» Problem description
All entries must be returned precisely as they appear.

[[ Extracted material, beginning ]]

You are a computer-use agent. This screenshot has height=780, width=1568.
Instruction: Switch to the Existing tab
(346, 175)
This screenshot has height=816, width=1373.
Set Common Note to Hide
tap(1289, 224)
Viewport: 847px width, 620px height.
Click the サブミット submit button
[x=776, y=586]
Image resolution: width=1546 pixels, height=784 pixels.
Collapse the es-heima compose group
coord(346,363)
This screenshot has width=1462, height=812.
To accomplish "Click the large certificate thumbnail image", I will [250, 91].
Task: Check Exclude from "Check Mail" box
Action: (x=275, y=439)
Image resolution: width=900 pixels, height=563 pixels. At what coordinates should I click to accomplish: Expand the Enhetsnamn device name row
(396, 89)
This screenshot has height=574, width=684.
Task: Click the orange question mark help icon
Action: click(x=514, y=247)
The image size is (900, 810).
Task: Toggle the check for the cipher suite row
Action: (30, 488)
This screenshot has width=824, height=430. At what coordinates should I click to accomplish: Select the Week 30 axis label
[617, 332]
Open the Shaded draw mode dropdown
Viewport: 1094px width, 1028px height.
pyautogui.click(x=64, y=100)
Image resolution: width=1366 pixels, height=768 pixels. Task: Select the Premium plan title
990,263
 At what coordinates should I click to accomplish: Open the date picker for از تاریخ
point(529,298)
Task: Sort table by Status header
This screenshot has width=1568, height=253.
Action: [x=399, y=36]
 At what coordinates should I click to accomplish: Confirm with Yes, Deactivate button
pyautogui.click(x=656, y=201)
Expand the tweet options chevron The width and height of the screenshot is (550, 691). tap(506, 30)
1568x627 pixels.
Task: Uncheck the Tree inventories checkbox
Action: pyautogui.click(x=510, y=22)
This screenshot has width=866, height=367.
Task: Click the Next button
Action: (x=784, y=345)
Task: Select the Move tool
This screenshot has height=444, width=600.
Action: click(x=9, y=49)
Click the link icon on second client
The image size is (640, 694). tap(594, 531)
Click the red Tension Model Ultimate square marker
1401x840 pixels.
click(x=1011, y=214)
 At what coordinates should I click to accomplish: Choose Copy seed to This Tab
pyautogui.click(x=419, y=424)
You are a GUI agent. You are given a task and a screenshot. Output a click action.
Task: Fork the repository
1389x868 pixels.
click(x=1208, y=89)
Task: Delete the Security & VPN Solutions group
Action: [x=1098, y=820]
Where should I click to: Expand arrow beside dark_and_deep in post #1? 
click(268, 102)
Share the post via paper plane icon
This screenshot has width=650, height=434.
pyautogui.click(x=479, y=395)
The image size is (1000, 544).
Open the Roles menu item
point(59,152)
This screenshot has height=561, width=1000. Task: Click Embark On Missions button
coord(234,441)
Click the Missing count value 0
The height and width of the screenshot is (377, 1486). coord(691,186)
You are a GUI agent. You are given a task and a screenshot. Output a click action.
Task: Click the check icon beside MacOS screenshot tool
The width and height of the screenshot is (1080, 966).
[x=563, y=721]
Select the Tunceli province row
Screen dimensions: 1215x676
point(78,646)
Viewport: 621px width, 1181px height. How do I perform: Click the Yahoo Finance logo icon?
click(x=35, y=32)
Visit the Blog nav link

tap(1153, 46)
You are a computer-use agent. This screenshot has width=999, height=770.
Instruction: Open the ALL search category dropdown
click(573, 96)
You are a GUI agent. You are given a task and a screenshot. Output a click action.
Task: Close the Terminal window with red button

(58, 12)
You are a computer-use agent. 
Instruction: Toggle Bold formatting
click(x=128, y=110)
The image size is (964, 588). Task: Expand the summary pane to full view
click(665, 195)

[[ Extracted material, end ]]

» Finished task
You are a computer-use agent. This screenshot has height=780, width=1568.
Instruction: Switch to the Existing tab
(346, 175)
This screenshot has height=816, width=1373.
Set Common Note to Hide
tap(1289, 224)
Viewport: 847px width, 620px height.
Click the サブミット submit button
[x=776, y=586]
Image resolution: width=1546 pixels, height=784 pixels.
Collapse the es-heima compose group
coord(346,363)
This screenshot has width=1462, height=812.
To accomplish "Click the large certificate thumbnail image", I will [250, 91].
Task: Check Exclude from "Check Mail" box
Action: (x=275, y=439)
Image resolution: width=900 pixels, height=563 pixels. At what coordinates should I click to accomplish: Expand the Enhetsnamn device name row
(396, 89)
This screenshot has height=574, width=684.
Task: Click the orange question mark help icon
Action: click(x=514, y=247)
The image size is (900, 810).
Task: Toggle the check for the cipher suite row
Action: (30, 488)
This screenshot has width=824, height=430. At what coordinates should I click to accomplish: Select the Week 30 axis label
[617, 332]
Open the Shaded draw mode dropdown
Viewport: 1094px width, 1028px height.
pyautogui.click(x=64, y=100)
Image resolution: width=1366 pixels, height=768 pixels. Task: Select the Premium plan title
990,263
 At what coordinates should I click to accomplish: Open the date picker for از تاریخ
point(529,298)
Task: Sort table by Status header
This screenshot has width=1568, height=253.
Action: [x=399, y=36]
 At what coordinates should I click to accomplish: Confirm with Yes, Deactivate button
pyautogui.click(x=656, y=201)
Expand the tweet options chevron The width and height of the screenshot is (550, 691). tap(506, 30)
1568x627 pixels.
Task: Uncheck the Tree inventories checkbox
Action: pyautogui.click(x=510, y=22)
This screenshot has width=866, height=367.
Task: Click the Next button
Action: (x=784, y=345)
Task: Select the Move tool
This screenshot has height=444, width=600.
Action: click(x=9, y=49)
Click the link icon on second client
The image size is (640, 694). tap(594, 531)
Click the red Tension Model Ultimate square marker
1401x840 pixels.
click(x=1011, y=214)
 At what coordinates should I click to accomplish: Choose Copy seed to This Tab
pyautogui.click(x=419, y=424)
You are a GUI agent. You are given a task and a screenshot. Output a click action.
Task: Fork the repository
1389x868 pixels.
click(x=1208, y=89)
Task: Delete the Security & VPN Solutions group
Action: [x=1098, y=820]
Where should I click to: Expand arrow beside dark_and_deep in post #1? 
click(268, 102)
Share the post via paper plane icon
This screenshot has width=650, height=434.
pyautogui.click(x=479, y=395)
The image size is (1000, 544).
Open the Roles menu item
point(59,152)
This screenshot has height=561, width=1000. Task: Click Embark On Missions button
coord(234,441)
Click the Missing count value 0
The height and width of the screenshot is (377, 1486). coord(691,186)
You are a GUI agent. You are given a task and a screenshot. Output a click action.
Task: Click the check icon beside MacOS screenshot tool
The width and height of the screenshot is (1080, 966).
[x=563, y=721]
Select the Tunceli province row
Screen dimensions: 1215x676
point(78,646)
Viewport: 621px width, 1181px height. How do I perform: Click the Yahoo Finance logo icon?
click(x=35, y=32)
Visit the Blog nav link

tap(1153, 46)
You are a computer-use agent. This screenshot has width=999, height=770.
Instruction: Open the ALL search category dropdown
click(573, 96)
You are a GUI agent. You are given a task and a screenshot. Output a click action.
Task: Close the Terminal window with red button

(58, 12)
You are a computer-use agent. 
Instruction: Toggle Bold formatting
click(x=128, y=110)
The image size is (964, 588). Task: Expand the summary pane to full view
click(665, 195)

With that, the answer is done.